The National Bank of Poland could cut interest rates by 25 basis points for a fifth consecutive meeting on Wednesday, as headline inflation has fallen below the central bank’s 2.5% target amid easing wage and core inflationary pressures. (See MNI EM NBP WATCH: Interest Rates Cut 25Bps On Slower Price Growth)
A quarter-point cut to 4.0% appears increasingly likely this week, after November CPI surprised to the downside, at 2.4%, helped by a decline in the pace of food price growth and less-than-exepected energy price growth.
Core inflation, net of food and energy, is now also edging downwards, having fallen from September’s 3.2% to 3.0% in October (further confirming the pattern begun in June), supported by improvements in services sector pricing.
MODERATING WAGE GROWTH
Wage growth should continue its moderating path, as recognised by the Monetary Policy Council in November’s statement, which referred to “a gradual slowdown,” though reference to the inflationary dangers of elevated pay rises was retained.

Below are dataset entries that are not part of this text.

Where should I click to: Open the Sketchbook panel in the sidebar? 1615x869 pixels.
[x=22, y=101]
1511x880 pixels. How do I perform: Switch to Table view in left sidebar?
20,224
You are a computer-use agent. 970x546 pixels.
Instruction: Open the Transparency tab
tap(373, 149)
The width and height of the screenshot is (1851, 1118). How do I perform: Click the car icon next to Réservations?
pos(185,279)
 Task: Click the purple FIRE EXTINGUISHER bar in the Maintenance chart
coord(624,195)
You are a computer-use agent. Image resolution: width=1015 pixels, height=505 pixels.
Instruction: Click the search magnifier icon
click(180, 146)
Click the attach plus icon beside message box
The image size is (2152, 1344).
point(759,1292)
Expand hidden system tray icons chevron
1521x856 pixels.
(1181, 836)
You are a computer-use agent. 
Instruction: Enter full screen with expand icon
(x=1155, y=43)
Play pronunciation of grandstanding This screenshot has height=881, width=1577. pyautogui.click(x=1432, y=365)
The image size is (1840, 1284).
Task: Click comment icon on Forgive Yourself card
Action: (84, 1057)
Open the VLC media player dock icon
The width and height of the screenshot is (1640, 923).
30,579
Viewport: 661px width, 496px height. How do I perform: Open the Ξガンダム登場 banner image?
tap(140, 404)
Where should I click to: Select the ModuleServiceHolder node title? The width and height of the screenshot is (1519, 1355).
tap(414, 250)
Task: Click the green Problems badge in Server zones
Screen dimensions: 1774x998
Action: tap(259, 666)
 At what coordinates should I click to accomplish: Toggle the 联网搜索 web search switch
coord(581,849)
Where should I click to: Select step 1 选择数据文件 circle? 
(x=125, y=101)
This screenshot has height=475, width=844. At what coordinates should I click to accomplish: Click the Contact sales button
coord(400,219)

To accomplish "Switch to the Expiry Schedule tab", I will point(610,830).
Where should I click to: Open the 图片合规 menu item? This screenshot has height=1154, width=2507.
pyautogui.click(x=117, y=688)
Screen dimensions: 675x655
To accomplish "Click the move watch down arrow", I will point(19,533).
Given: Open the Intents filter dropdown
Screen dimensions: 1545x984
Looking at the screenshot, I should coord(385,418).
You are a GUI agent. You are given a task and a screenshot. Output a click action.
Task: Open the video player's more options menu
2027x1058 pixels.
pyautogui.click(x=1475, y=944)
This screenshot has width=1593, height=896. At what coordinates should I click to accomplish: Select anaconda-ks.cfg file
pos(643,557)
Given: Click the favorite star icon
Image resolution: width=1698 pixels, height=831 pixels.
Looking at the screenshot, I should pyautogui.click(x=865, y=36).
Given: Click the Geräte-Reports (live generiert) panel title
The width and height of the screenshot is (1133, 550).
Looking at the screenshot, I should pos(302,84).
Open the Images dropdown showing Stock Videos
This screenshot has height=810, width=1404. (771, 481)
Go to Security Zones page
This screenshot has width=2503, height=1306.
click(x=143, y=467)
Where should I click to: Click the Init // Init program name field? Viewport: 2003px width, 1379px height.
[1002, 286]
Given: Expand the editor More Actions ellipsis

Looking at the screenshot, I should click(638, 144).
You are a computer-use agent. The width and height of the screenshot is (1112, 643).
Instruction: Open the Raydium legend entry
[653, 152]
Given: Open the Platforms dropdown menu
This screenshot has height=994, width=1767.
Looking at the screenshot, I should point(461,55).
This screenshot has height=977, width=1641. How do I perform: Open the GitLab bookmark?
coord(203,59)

As detailed in November’s Inflation Report (based on data available before October 15) inflation was expected to end the year at 3.7%, and was projected to be 2.9% next year- levels broadly consistent with governor Adam Glapinski’s suggestion of a terminal rate of 3.5-4.0%.
However, in light of recent data both projections, and the probably end-point of interest rate cuts, MPC members may have revised their expectations downwards somewhat, with more now tending towards the middle or lower-end of that range by mid-2026.